Exactly reproduce the line containing "Where should I" and all later lines to the end of the entries, leaving the pictures out of your copy.

Stored data
*** Begin section ***

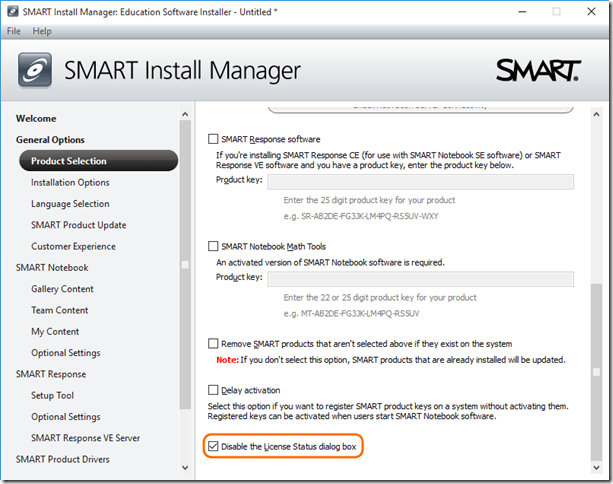This screenshot has width=613, height=484.
Task: Toggle Remove SMART products not selected checkbox
Action: pyautogui.click(x=212, y=343)
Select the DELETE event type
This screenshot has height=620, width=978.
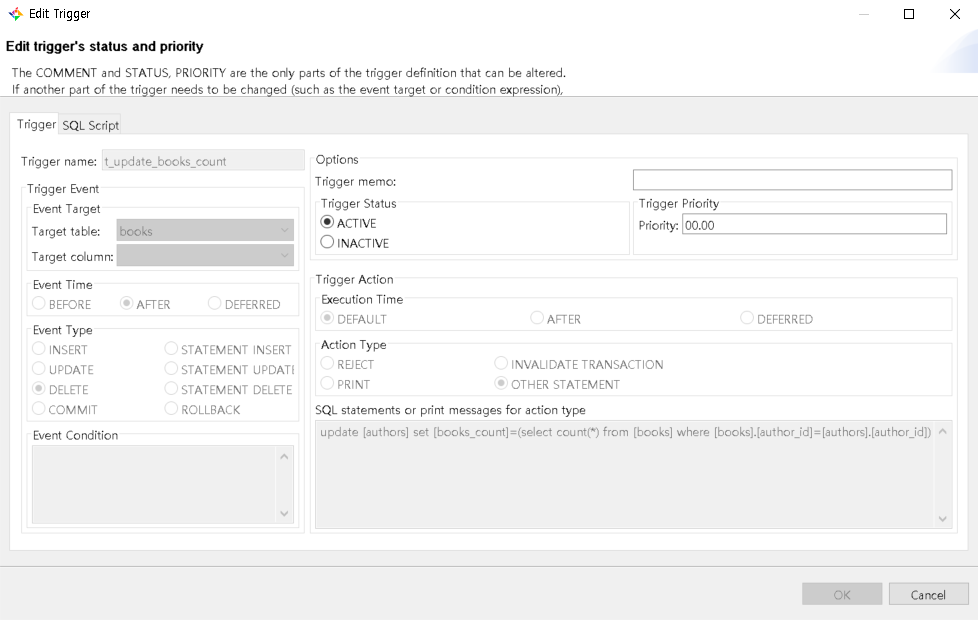click(39, 389)
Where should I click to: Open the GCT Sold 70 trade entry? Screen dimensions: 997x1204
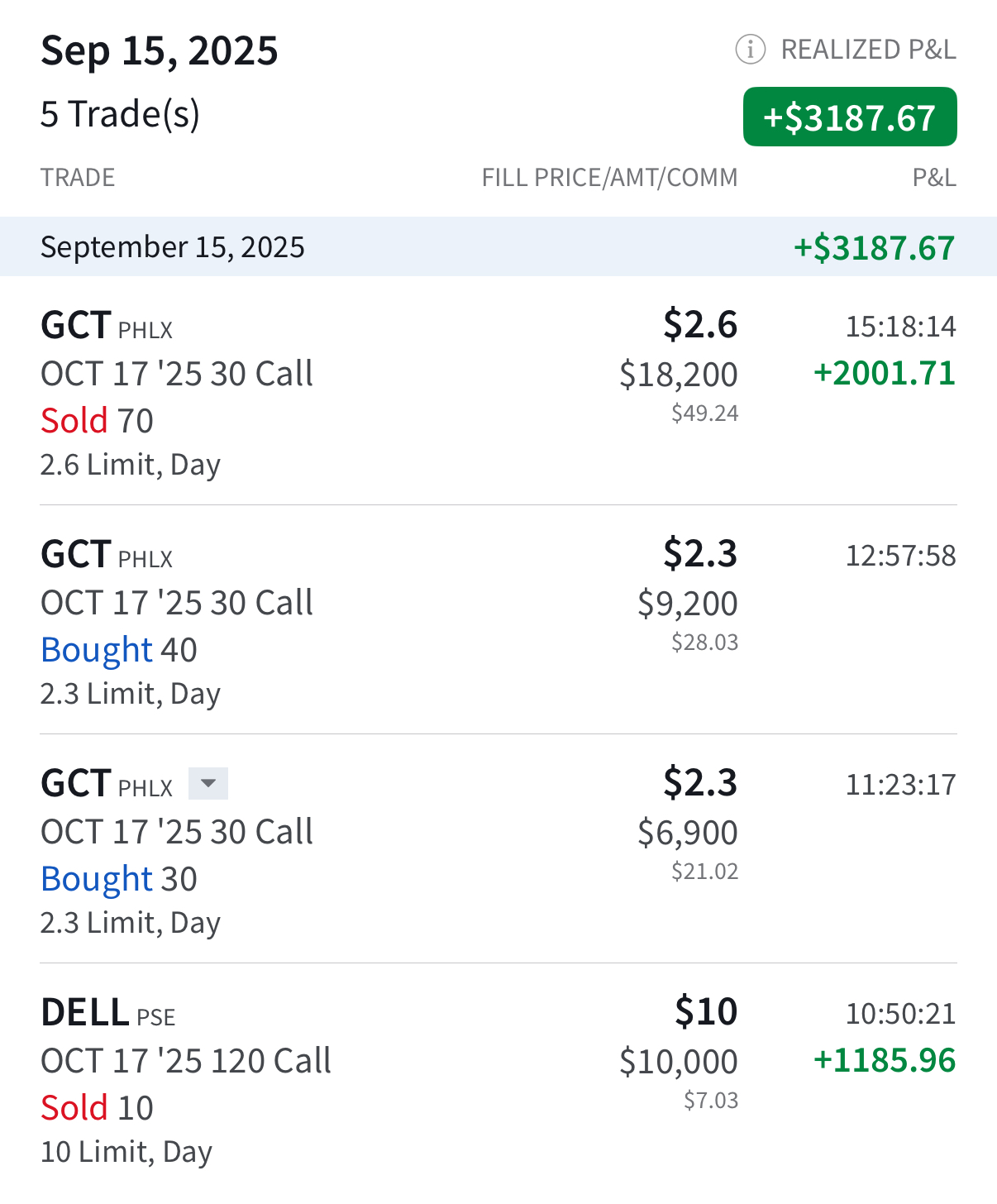coord(498,391)
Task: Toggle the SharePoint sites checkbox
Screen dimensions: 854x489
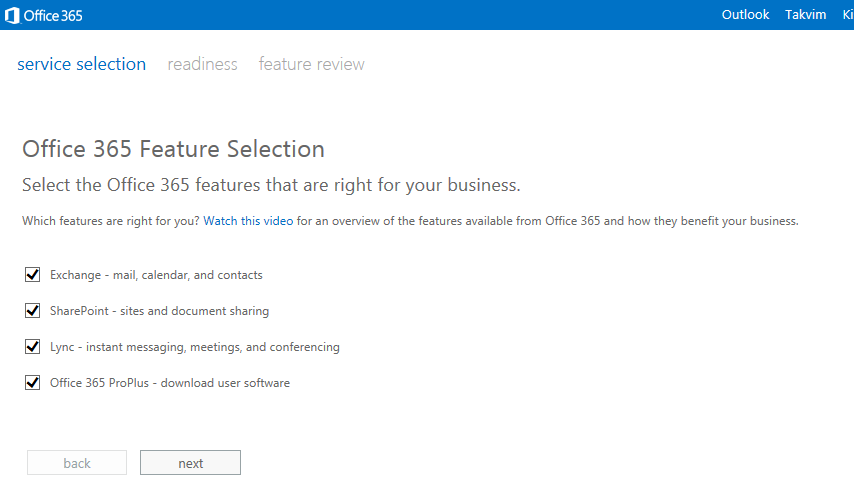Action: point(33,310)
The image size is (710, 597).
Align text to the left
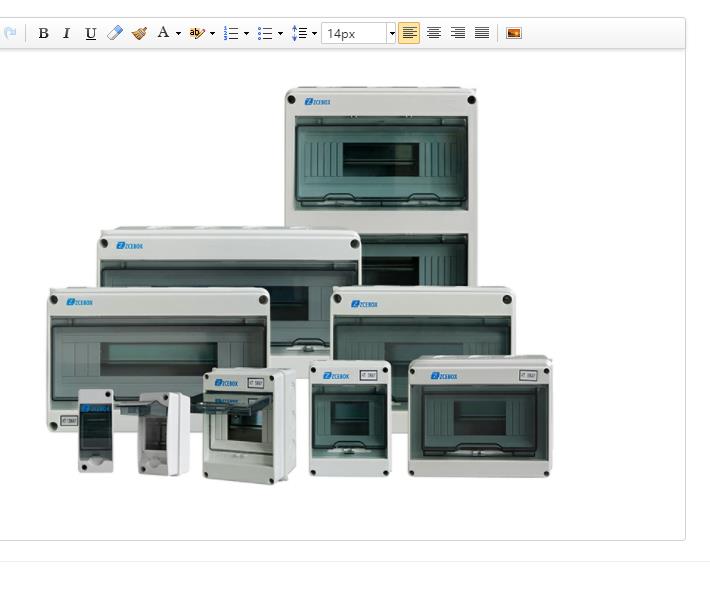coord(409,33)
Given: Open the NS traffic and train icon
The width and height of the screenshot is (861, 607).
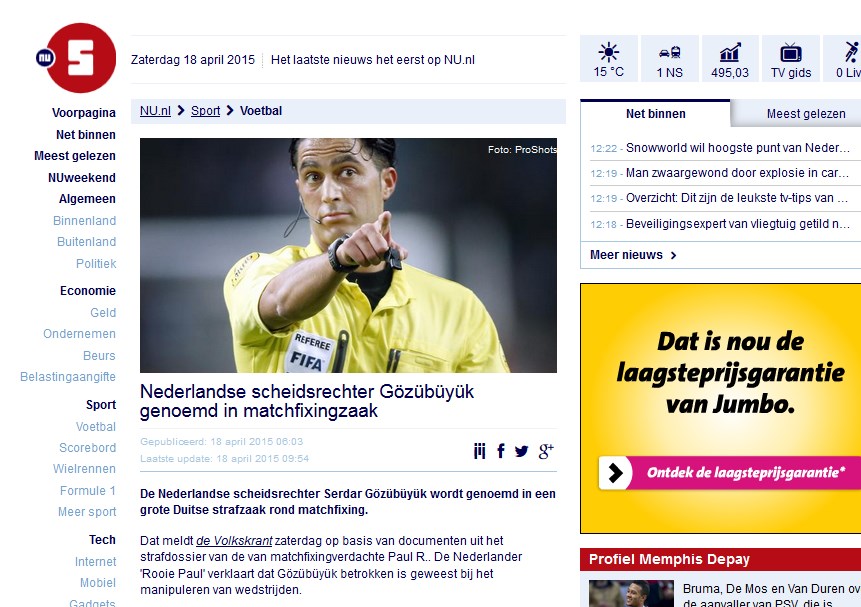Looking at the screenshot, I should pos(669,59).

*** End section ***

**Output for this exercise**
Where should I click to: Open the GCT Sold 70 trade entry? Screen dimensions: 997x1204
coord(498,391)
Task: Toggle the SharePoint sites checkbox
Screen dimensions: 854x489
Action: point(33,310)
The image size is (710, 597).
Align text to the left
coord(409,33)
Given: Open the NS traffic and train icon
The width and height of the screenshot is (861, 607).
Looking at the screenshot, I should pos(669,59).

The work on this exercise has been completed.